Only one Caribbean candidate is expected to be put forward in the election to select the new President of the Pan American Sports Organization (PASO), insidethegames understands, despite there currently being three contenders from the region.
St Vincent and the Grenadines Olympic Committee general secretary Keith Joseph and Dominican Republic's José Joaquín Puello have already confirmed their intentions.
St Lucia's Richard Peterkin is also "currently planning to stand" but has refrained from formally announcing his candidacy.
A precise date and location for the Ordinary General Assembly at which the election will be held has still to be decided, but a time-frame of between December and February is considered most likely.
Chilean Olympic Committee President Neven Ilic has also entered the race, while Brazilian Olympic Committee and Rio 2016 President Carlos Nuzman is considered a probable, and strong, contender, but has vowed not to confirm either way until after the Olympic Games.
Beating someone of the calibre of Nuzman would require the Caribbean to present a united front, it is believed, with the region consisting of 20 of the 41 PASO members, although this is a loose grouping of English, Spanish, French and Dutch speaking countries.
Puello, Joseph and Peterkin all met here over breakfast this morning, insidethegames understands, vowing to each continue in the fledgling race for the time being with an eye to uniting behind one contender at a later date.
It is not clear how easy that would prove in practice, however, with uniting the Caribbean traditionally a task that has proven far from easy.
Similar sentiments were expressed at a meeting of the Caribbean Association of National Olympic Committees (CANOC) today.
Both Puello and Peterkin only knew for certain that they were eligible to stand yesterday after the scrapping of a controversial proposed constitutional amendment stipulating that all candidates for the position of President of PASO must have "at least three years of experience immediately preceding their nomination as a President, vice-president or secretary general of their respective NOCs".

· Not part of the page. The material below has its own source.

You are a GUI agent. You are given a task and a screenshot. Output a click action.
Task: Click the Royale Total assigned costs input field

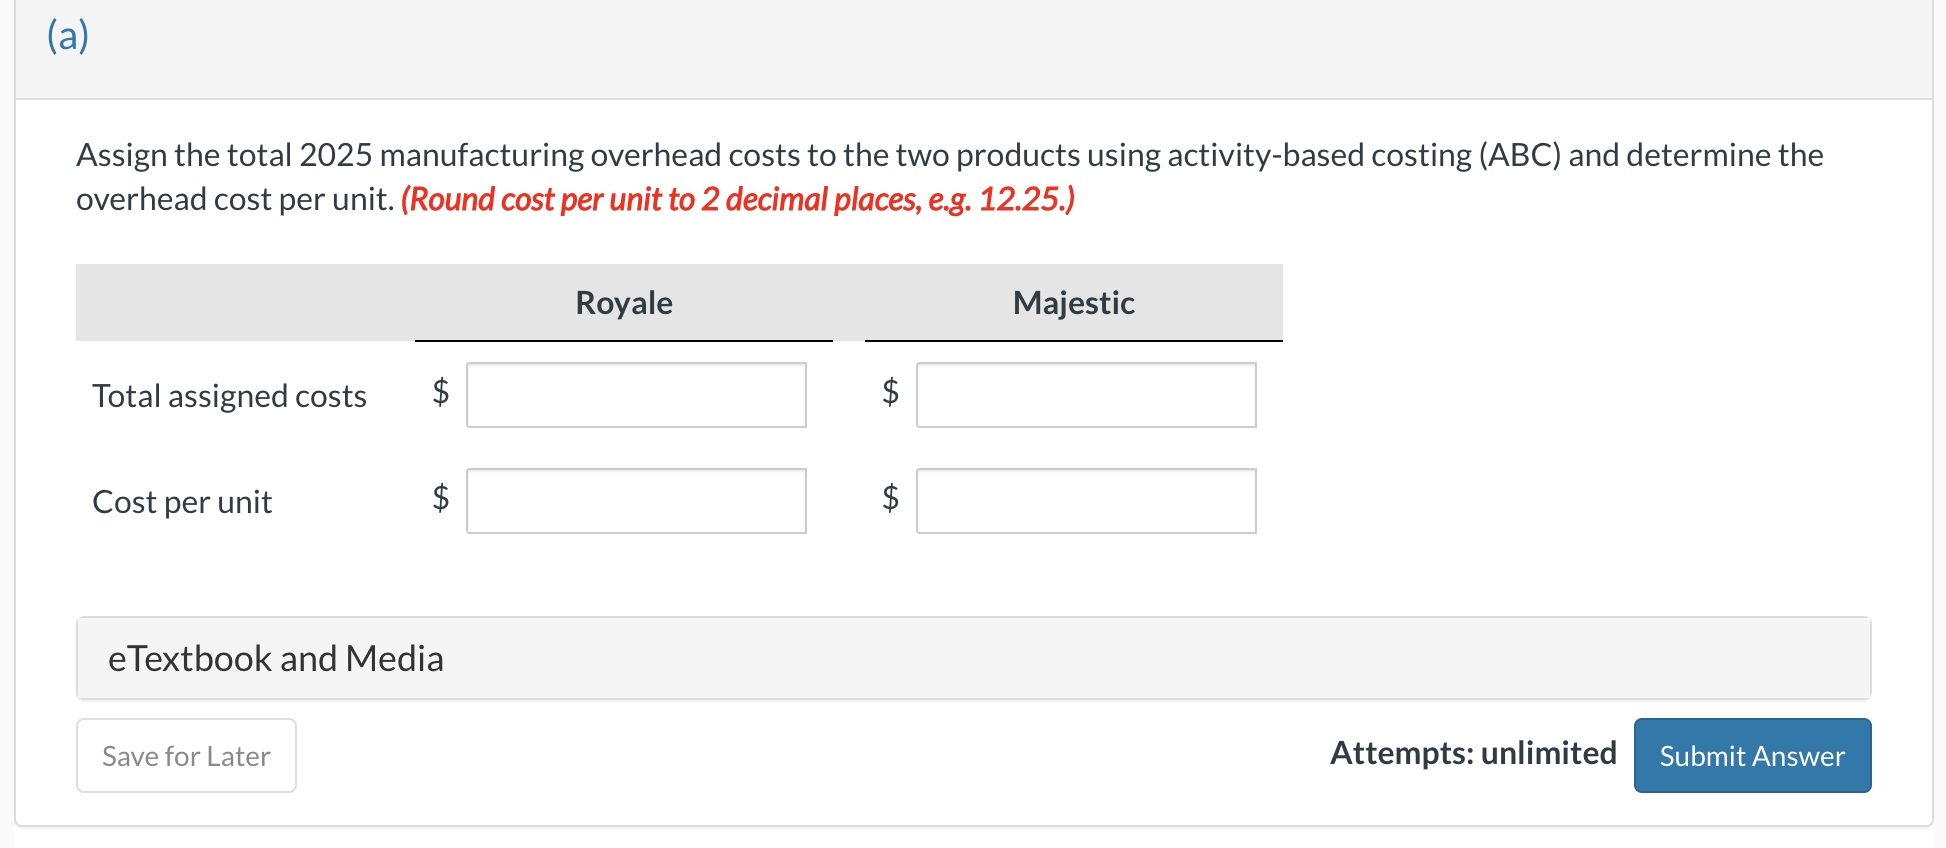pos(636,395)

The wording "immediately preceding their nomination" was removed, meaning that the duo - both former NOC Presidents - are eligible after all.
Joseph, 63, has already circulated a manifesto this week expressing his full commitment to the post.
The official, born in Trinidad and Tobago and also President of the Grenada Olympic Association before switching allegiances once again, has vowed to radically change and modernise the PASO management structure.
"I believe it is critical that PASO establishes a chief executive officer role at the Secretariat responsible to the PASO Executive Committee, who drives the day-to-day affairs of the organisation under the approved policy framework and the interest of the PASO members," he wrote.
A chief financial officer would also be appointed as part of a sustained marketing drive in order to attract more sponsorship and broadcasting revenue, although the PASO headquarters would remain in Mexico City.
Another interesting idea included in the 15-page leaflet is a promise to introduce a PASO Museum and Archives to "serve the peoples of our continent".
Both Puello and Peterkin also support the introduction of a chief executive and other full-time officials, working to enhance relations with the International Olympic Committee (IOC), as well as improve financing, marketing and governance.
It is thought that a chief executive could either come from within the PASO community or externally from the private sector.
Puello, a 75-year-old neurosurgeon who spent 22 years as Dominican National Olympic Committee President until 2004, has proposed moving the headquarters to Miami, alongside a "lean office" in Santa Domingo.
He has also pledged to make annual audited accounts open to the public.
Peterkin, 67, an IOC member who is also treasurer of the Association of National Olympic Committees (ANOC), is advocating a "consensus-style" leadership and is vowing not to make decisions on issues like moving the headquarters at this stage.
"The big issue is communication," said Peterkin, who has vowed to employ outside consultants to help to improve the PASO website and marketing strategy.
Of the other contenders, Ilic has similar aims, including "making PASO more professional, with more staff, a general manager, and a sustained marketing drive".
The 53-year-old has, however, called for a younger generation of leaders to assume control.
He is considered a left-field candidate who could benefit from the Caribbean not settling on a single figure.
Nuzman, seen as close to current PASO leader Julio Maglione, has released few details about his plans and is unsurprisingly currently occupied by preparations for Rio 2016.
He is a perceived as a strong, establishment figure, although there are doubts about his age and health.
Both the IOC and ANOC are seen as neutral in the election so far, although all the contenders have made attempts to speak with the latter body's influentual Kuwaiti leader Sheikh Ahmad Al-Fahad Al-Sabah.
Peterkin is an IOC member, which could play to his advantage, although he has only just over two more years until he reaches the age limit of 70.
Both Ilic and Joseph could conceivably be added as IOC members over upcoming years, with PASO in need of new members and neither Chile nor St Vincent currently having one, but Puello is too old and Nuzman has already graduated to honorary member status.